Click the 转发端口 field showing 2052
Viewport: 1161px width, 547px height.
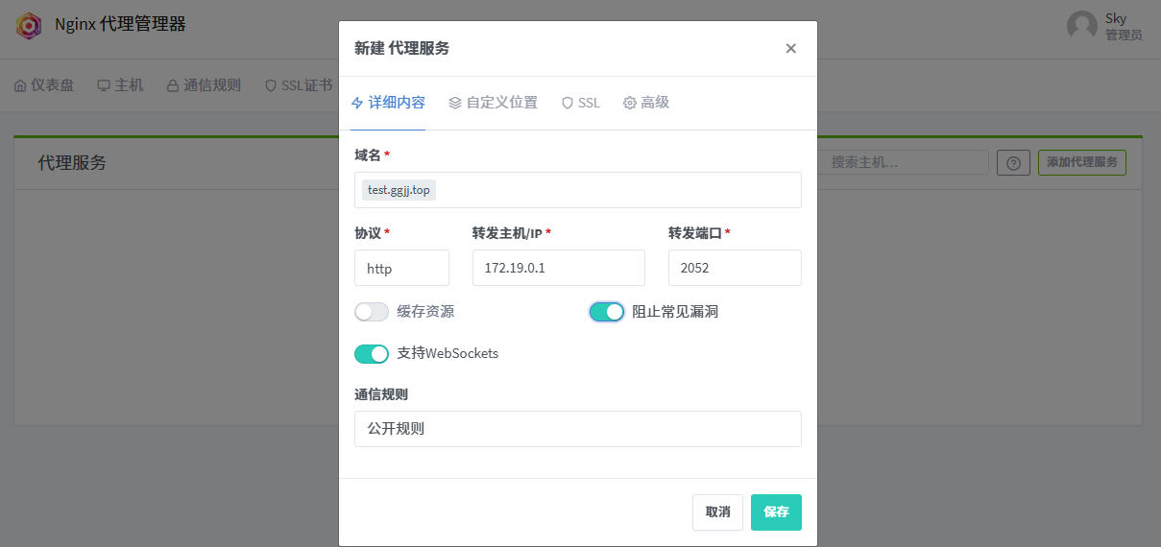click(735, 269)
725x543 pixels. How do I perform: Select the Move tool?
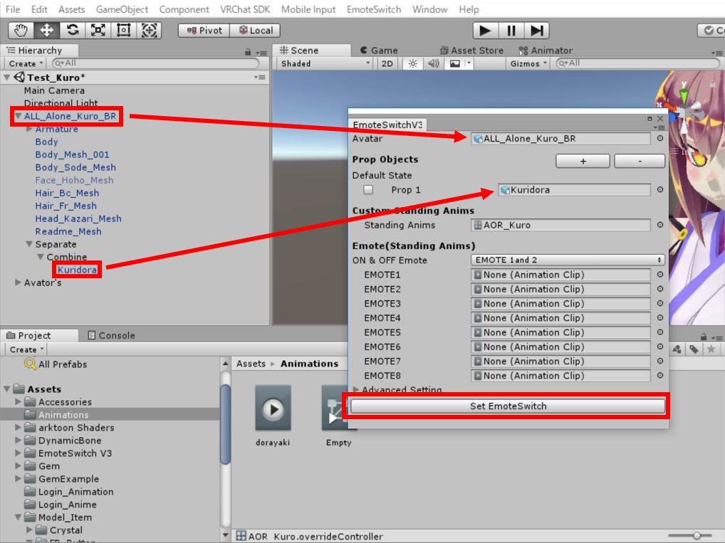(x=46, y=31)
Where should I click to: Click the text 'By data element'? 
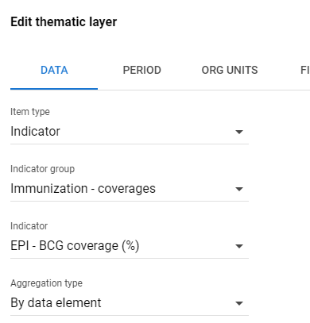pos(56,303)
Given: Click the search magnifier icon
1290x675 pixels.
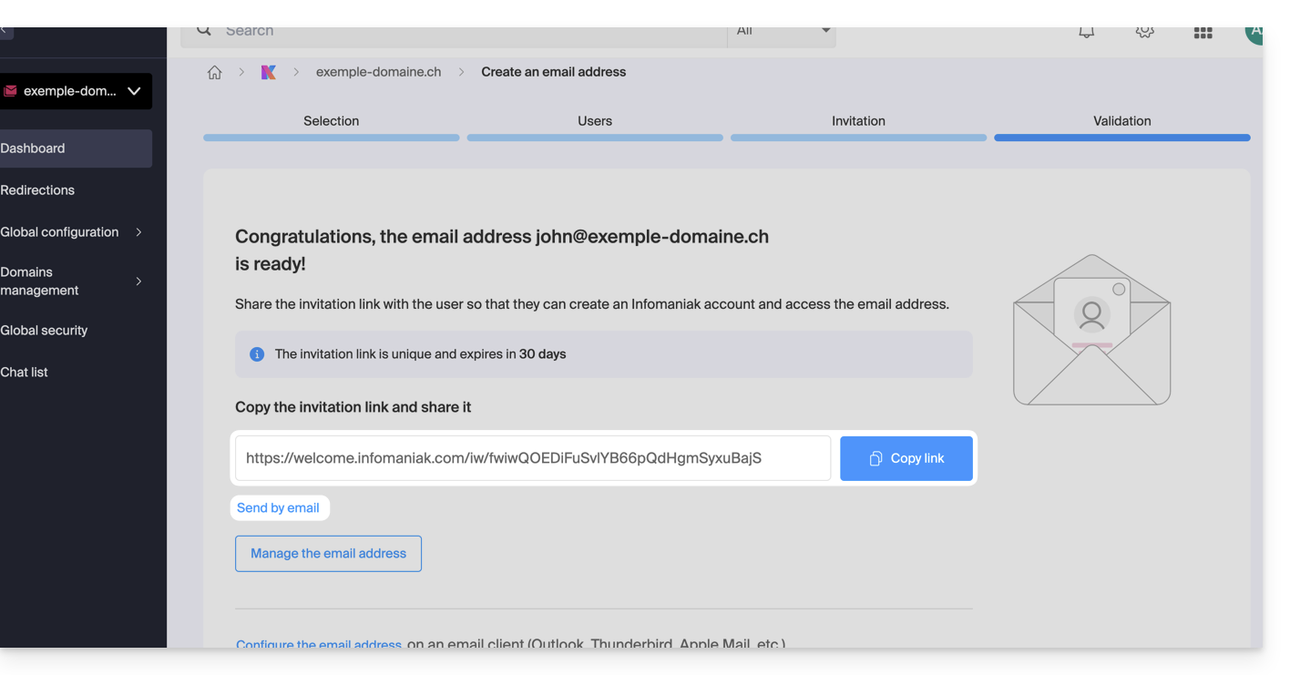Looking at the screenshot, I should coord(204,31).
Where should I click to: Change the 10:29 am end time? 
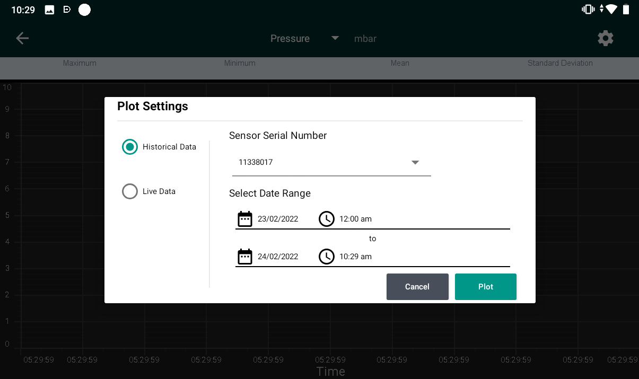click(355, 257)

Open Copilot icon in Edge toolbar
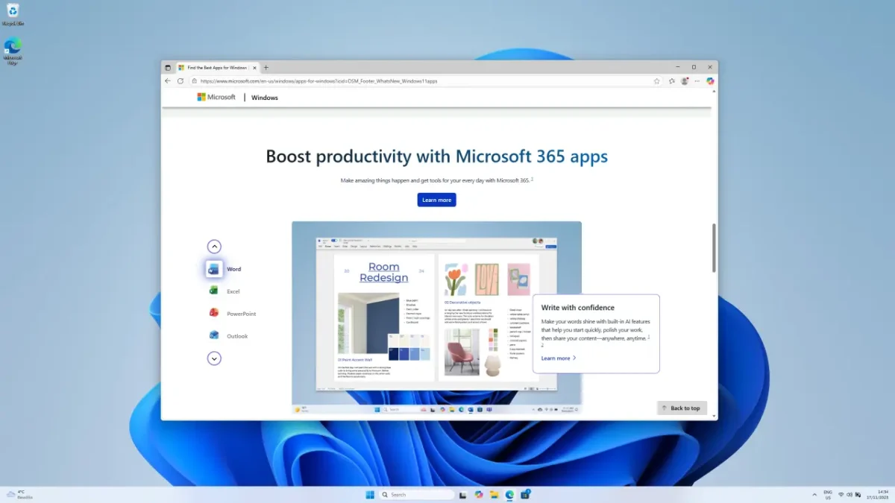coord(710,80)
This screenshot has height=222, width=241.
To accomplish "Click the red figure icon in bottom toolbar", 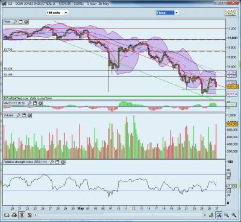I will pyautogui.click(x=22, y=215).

What you should do: Your reply is to be an exact repeat of the listing above from the line holding "Viewport: 1161px width, 547px height." down to the line holding "This screenshot has height=222, width=241.", ends included, pictures excluded.

Answer to the problem:
Viewport: 1161px width, 547px height.
click(735, 269)
725x543 pixels. How do I perform: Select the Move tool?
(x=46, y=31)
Where should I click to: Click the text 'By data element'? 
pos(56,303)
Given: Click the search magnifier icon
1290x675 pixels.
Looking at the screenshot, I should coord(204,31).
Where should I click to: Change the 10:29 am end time? 
click(355, 257)

Open Copilot icon in Edge toolbar
coord(710,80)
This screenshot has height=222, width=241.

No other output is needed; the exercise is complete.